Beg, borrow, steal, jump the line, beat up who’s in front of you, storm down the doors if you have to–whatever it takes to get in to see Nellie McKay’s latest cabaret piece A Girl Named Bill—The Life and Times of Billy Tipton, playing tonight through Saturday at 54 Below.
Following her acclaimed Silent Spring–It’s Not Nice To Fool Mother Nature tribute to Rachel Carson and I Want To Live! (inspired by Susan Hayward’s Oscar-winning portrayal of convicted and executed prostitute-junkie murderess Barbara Graham in the 1958 film noir of the same name), A Girl Named Bill concerns the strange case of Billy Tipton, jazz musician and bandleader from the 1930s to the ‘70s, who performed with artists including the Ink Spots and Billy Eckstine. When he died in 1989, Tipton was discovered to be a woman who had passed as a man in both his professional and personal lives.

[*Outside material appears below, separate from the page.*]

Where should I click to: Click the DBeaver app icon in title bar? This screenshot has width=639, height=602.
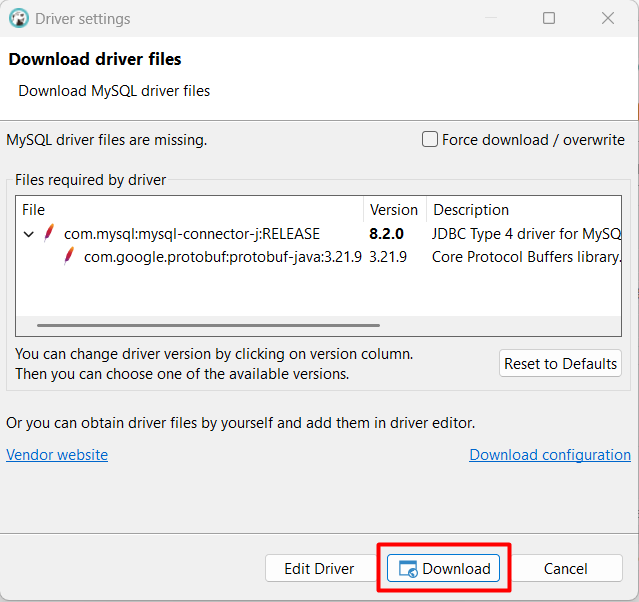(18, 18)
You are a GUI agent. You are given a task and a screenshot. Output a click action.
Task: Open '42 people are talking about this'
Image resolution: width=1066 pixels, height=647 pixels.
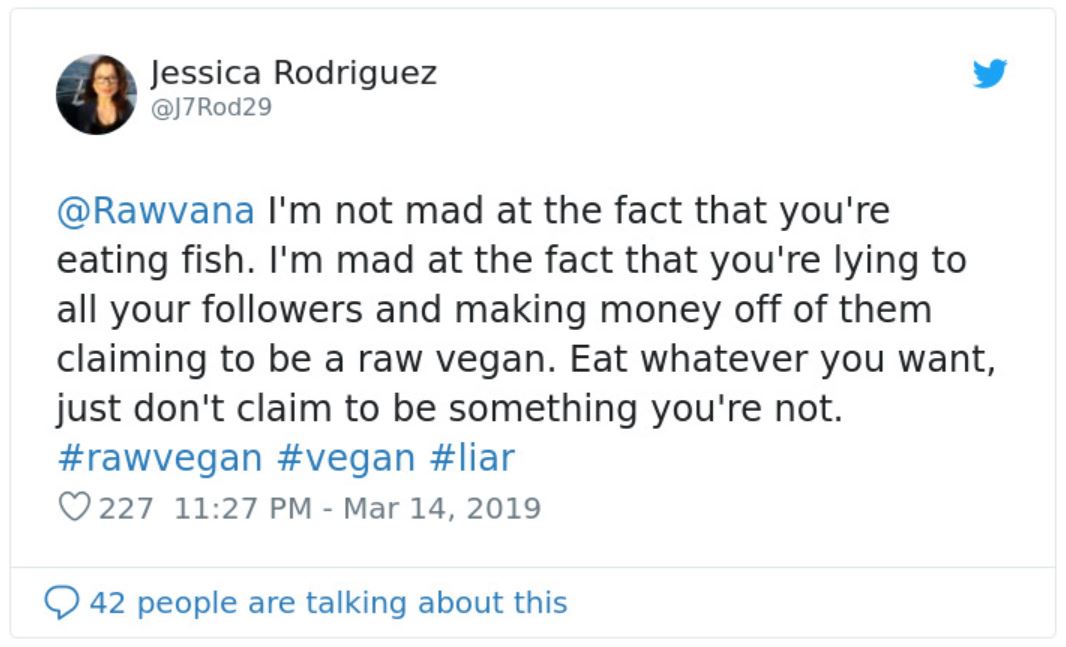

So Nellie begins A Girl Named Bill as a young woman (adorable in plain but comely pink dress and hat) and with a ragtime piano piece followed by a ukulele turn on “But Definitely,” from the Hollywood songwriting team of Mack Gordon and Harry Revel (and sung by Shirley Temple in Poor Little Rich Girl). But after finding it hard to get work—and performing “Jazz Up Your Lingerie”, from Ernst Lubitsch’s 1931 Oscar-nominated film The Smiling Lieutenant—she runs off the stage, returning in boyish drag with short hair, man’s suit and tie, and though I wasn’t looking in that direction and never saw it, male prosthetic.
“From now on my motto is, ‘Wine, women and so long’!” Billy boasts, and as Billy, Nellie proceeds into screwball comedy-like song-and-dance, endearingly corny jokes and even miming, not to mention great singing impressions of Jimmy Durante on his signature “Inka Dinka Doo” and her old faithful Bob Dylan (an uproarious “Sweetheart Like You,” during which she mimes a guitar solo on uke).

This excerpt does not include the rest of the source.